Más lírico es, si cabe, todo lo que
concierne a los últimos días del personaje de Isa. Ya hemos mencionado el
estrecho vínculo que se da entre ella y el árbol que hay frente a su casa: Isa
y los suyos descansan a la sombra de ese árbol, cuyas ramas les amparan de la
luz solar a modo de enorme claustro materno vegetal. Y, por más que acaso Naomi
Kawase abusa un poco del tradicional plano en contrapicado que permite intuir
la luz del sol filtrándose entre el ramaje, hay que reconocer que en este caso utiliza
este recurso clásico y un tanto desgastado con gran coherencia en relación a lo
que narra: ese plano en contrapicado se corresponde en muchas ocasiones con el punto
de vista subjetivo de la agonizante Isa, aunque puede interpretarse como un
humilde reconocimiento al sol, como fuente de luz y de vida, desde la
perspectiva de los humanos a los que ilumina y proporciona calor.

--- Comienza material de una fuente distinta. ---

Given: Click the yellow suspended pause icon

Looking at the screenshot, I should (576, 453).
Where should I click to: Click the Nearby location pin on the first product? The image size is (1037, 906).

En la primera
secuencia, como asimismo se ha apuntado, los habitantes de la isla celebran una
fiesta tradicional; en el último tercio del relato, el marido y la hija de Isa,
así como sus mejores amigos, se congregan alrededor de su lecho de muerte,
cantando y bailando temas antiguos que reconfortan a la pobre mujer en sus
últimos minutos, en una secuencia bellísima y emocionante hasta el llanto, que
no puede menos que hacer pensar en la serena planificación de un Yasuhiro Ozu o
en el extraordinario epílogo de Vivir
(Ikiru, 1952), de Akira Kurosawa. Kawase demuestra, con Aguas tranquilas, que es una digna heredera de otros grandes
cineastas nipones con sentido de lo telúrico: pienso no solo en Kurosawa, sino
también en el Hiroshi Teshigahara de La
mujer de la arena (Suna no onna, 1964), o el Shôhei Imamura de El profundo deseo de los dioses
(Kamigami no fukaki yokubô, 1968) y La
balada de Narayama (Narayama bushikô, 1983), con las cuales Aguas tranquilas guarda ciertos puntos
de contacto. La diferencia, sensible pero en absoluto peyorativa, es que la
realizadora imprime a su película un estilo que, si bien mira con respeto a sus
ilustres precedentes, también sabe distanciarse de los mismos mediante una
puesta en escena moderna (en el mejor sentido de la expresión), que combina el
peso de esa solemne tradición con la aparente liviandad y el dinamismo de los
encuadres proporcionado por las actuales cámaras digitales ultraligeras, consiguiendo
englobar en un conjunto casi perfecto la sensualidad de las escenas de la isla con
el tono, más abrupto y semi-documental, del episodio que transcurre en unas
calles de Tokio despersonalizadas y para nada turísticas. Puede verse Aguas tranquilas como una especie de
melodrama panteísta pasado por el filtro del realismo cotidiano.